**WHAT IS NEEDED**
Repeat the entries exactly as they appear.

**EXERCISE DATA**
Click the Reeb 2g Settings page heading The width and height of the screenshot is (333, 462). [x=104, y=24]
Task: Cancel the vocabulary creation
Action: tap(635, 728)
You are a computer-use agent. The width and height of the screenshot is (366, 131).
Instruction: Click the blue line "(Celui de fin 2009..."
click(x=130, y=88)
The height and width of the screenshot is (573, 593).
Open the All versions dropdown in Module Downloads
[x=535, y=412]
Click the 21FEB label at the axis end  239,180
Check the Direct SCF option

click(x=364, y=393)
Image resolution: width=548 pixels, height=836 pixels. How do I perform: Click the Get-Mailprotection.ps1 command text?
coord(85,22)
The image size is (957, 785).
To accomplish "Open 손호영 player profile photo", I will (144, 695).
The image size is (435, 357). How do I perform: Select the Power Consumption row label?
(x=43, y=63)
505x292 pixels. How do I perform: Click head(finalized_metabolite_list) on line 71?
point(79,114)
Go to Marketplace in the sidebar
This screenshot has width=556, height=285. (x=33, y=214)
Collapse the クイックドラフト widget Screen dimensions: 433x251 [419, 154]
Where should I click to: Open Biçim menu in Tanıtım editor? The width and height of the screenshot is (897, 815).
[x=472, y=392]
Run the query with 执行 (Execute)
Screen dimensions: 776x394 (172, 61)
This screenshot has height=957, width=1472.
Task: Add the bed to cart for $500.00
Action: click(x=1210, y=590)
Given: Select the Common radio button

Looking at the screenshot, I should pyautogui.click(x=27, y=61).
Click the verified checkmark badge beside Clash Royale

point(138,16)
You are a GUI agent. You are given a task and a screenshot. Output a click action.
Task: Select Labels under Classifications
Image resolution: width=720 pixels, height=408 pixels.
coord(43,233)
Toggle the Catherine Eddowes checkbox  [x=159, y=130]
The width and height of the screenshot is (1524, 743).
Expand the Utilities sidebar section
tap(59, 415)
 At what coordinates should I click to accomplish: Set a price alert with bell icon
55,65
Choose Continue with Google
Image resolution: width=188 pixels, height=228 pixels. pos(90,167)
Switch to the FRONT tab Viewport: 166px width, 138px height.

**RESULT OF THE EXERCISE**
Click the Reeb 2g Settings page heading The width and height of the screenshot is (333, 462). [x=104, y=24]
Task: Cancel the vocabulary creation
Action: tap(635, 728)
You are a computer-use agent. The width and height of the screenshot is (366, 131).
Instruction: Click the blue line "(Celui de fin 2009..."
click(x=130, y=88)
The height and width of the screenshot is (573, 593).
Open the All versions dropdown in Module Downloads
[x=535, y=412]
Click the 21FEB label at the axis end  239,180
Check the Direct SCF option

click(x=364, y=393)
Image resolution: width=548 pixels, height=836 pixels. How do I perform: Click the Get-Mailprotection.ps1 command text?
coord(85,22)
The image size is (957, 785).
To accomplish "Open 손호영 player profile photo", I will (144, 695).
The image size is (435, 357). How do I perform: Select the Power Consumption row label?
(x=43, y=63)
505x292 pixels. How do I perform: Click head(finalized_metabolite_list) on line 71?
point(79,114)
Go to Marketplace in the sidebar
This screenshot has width=556, height=285. (x=33, y=214)
Collapse the クイックドラフト widget Screen dimensions: 433x251 [419, 154]
Where should I click to: Open Biçim menu in Tanıtım editor? The width and height of the screenshot is (897, 815).
[x=472, y=392]
Run the query with 执行 (Execute)
Screen dimensions: 776x394 (172, 61)
This screenshot has height=957, width=1472.
Task: Add the bed to cart for $500.00
Action: click(x=1210, y=590)
Given: Select the Common radio button

Looking at the screenshot, I should pyautogui.click(x=27, y=61).
Click the verified checkmark badge beside Clash Royale

point(138,16)
You are a GUI agent. You are given a task and a screenshot. Output a click action.
Task: Select Labels under Classifications
Image resolution: width=720 pixels, height=408 pixels.
coord(43,233)
Toggle the Catherine Eddowes checkbox  [x=159, y=130]
The width and height of the screenshot is (1524, 743).
Expand the Utilities sidebar section
tap(59, 415)
 At what coordinates should I click to accomplish: Set a price alert with bell icon
55,65
Choose Continue with Google
Image resolution: width=188 pixels, height=228 pixels. pos(90,167)
Switch to the FRONT tab Viewport: 166px width, 138px height.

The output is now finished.